Step-by-step explanation:
To find the force exerted by pillar A on a light diving board supported by two pillars, we must consider the system in equilibrium. An 82.0 kg diver stands at the edge of a 5.00 m long diving board, where the two supports (pillars) are 1.60 m apart. We can solve this using the principle of moments (torque), where the sum of clockwise moments equals the sum of counterclockwise moments about any pivot point.
We will choose pillar B as our pivot point to simplify calculations. Let FA be the force exerted by pillar A, and let FB be the force exerted by pillar B. We can express the diver's weight as W = mg, where m is the diver's mass and g is the acceleration due to gravity (9.8 m/s2). Thus, W = 82.0 kg × 9.8 m/s2 = 803.6 N.
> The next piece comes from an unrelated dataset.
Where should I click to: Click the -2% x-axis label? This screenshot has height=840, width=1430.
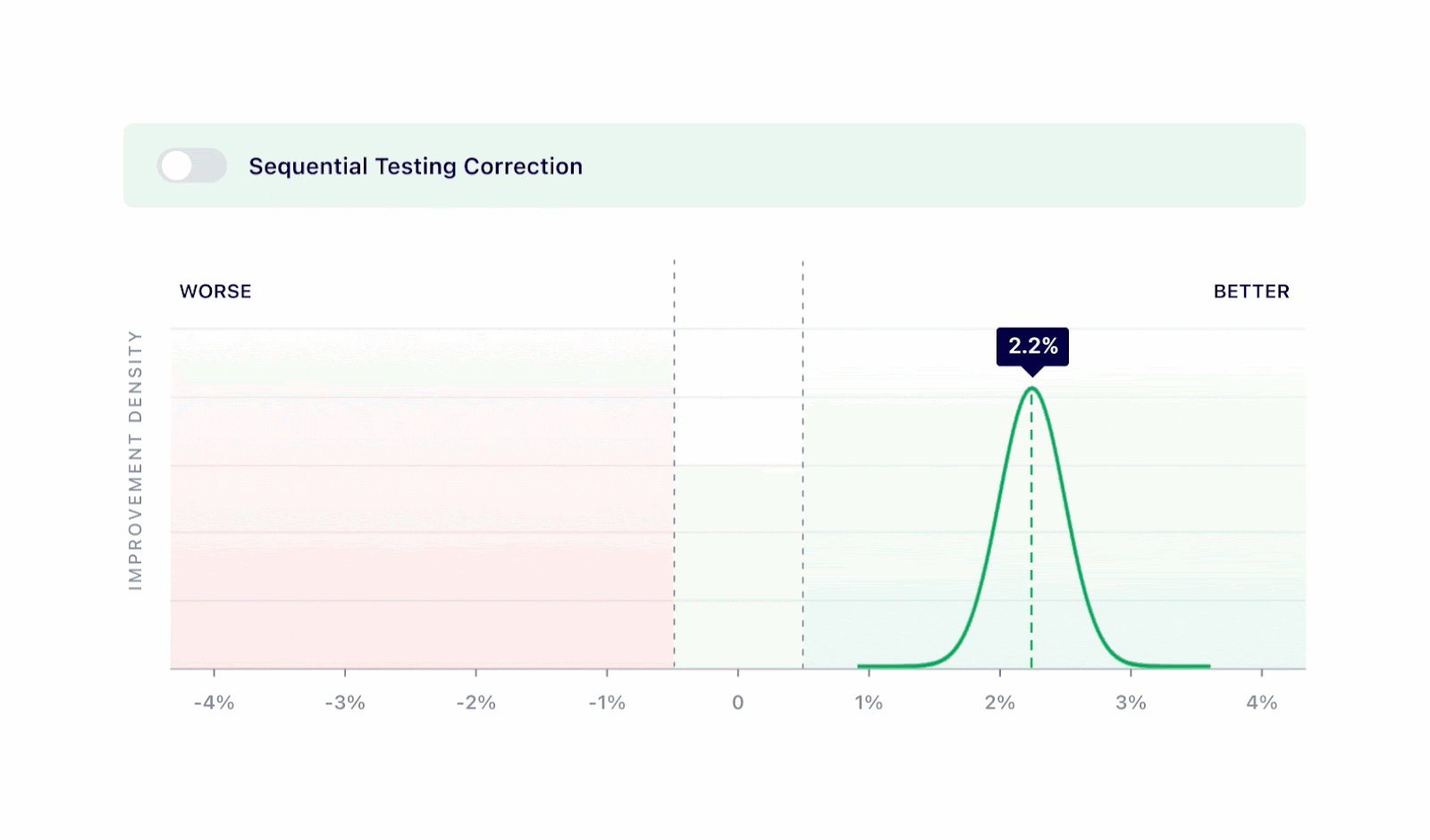click(x=476, y=703)
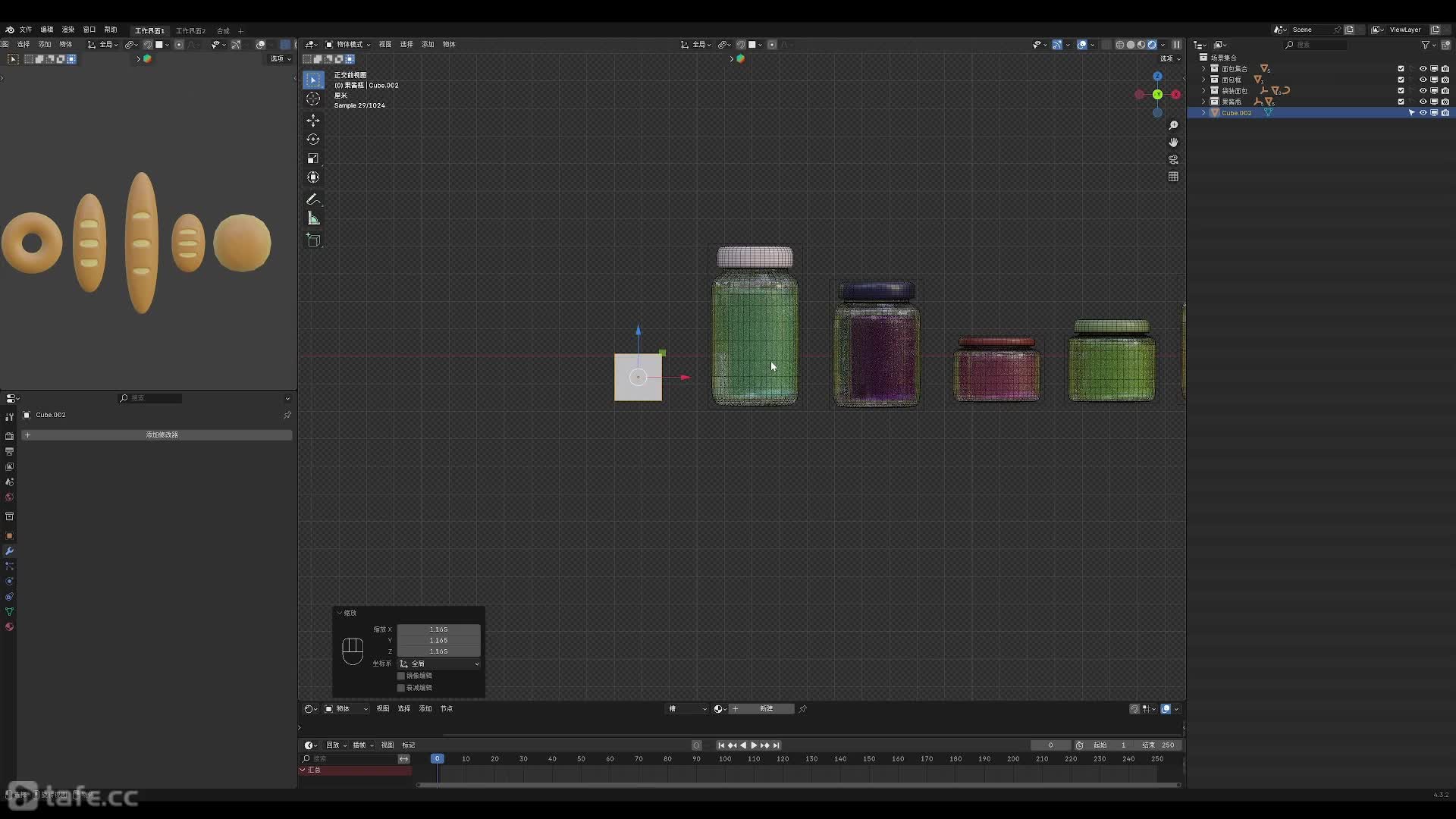Screen dimensions: 1456x819
Task: Select the Annotate pencil tool
Action: 313,199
Since the diver is standing at the edge of the board (5.00 m from pillar B), and the weight of the diver acts at this point, and the distance from pillar A to pillar B is 1.60 m, we set up the equilibrium equation for torques:
Moments about B = 0
FA × 1.60 m = Weight × 3.40 m
Plugging in the known values:
FA × 1.60 m = 803.6 N × 3.40 m
FA = (803.6 N × 3.40 m) / 1.60 m
FA = 1706.08 N / 1.60 m
FA = 1066.3 N
Therefore, the force exerted by pillar A is approximately 1066.3 N.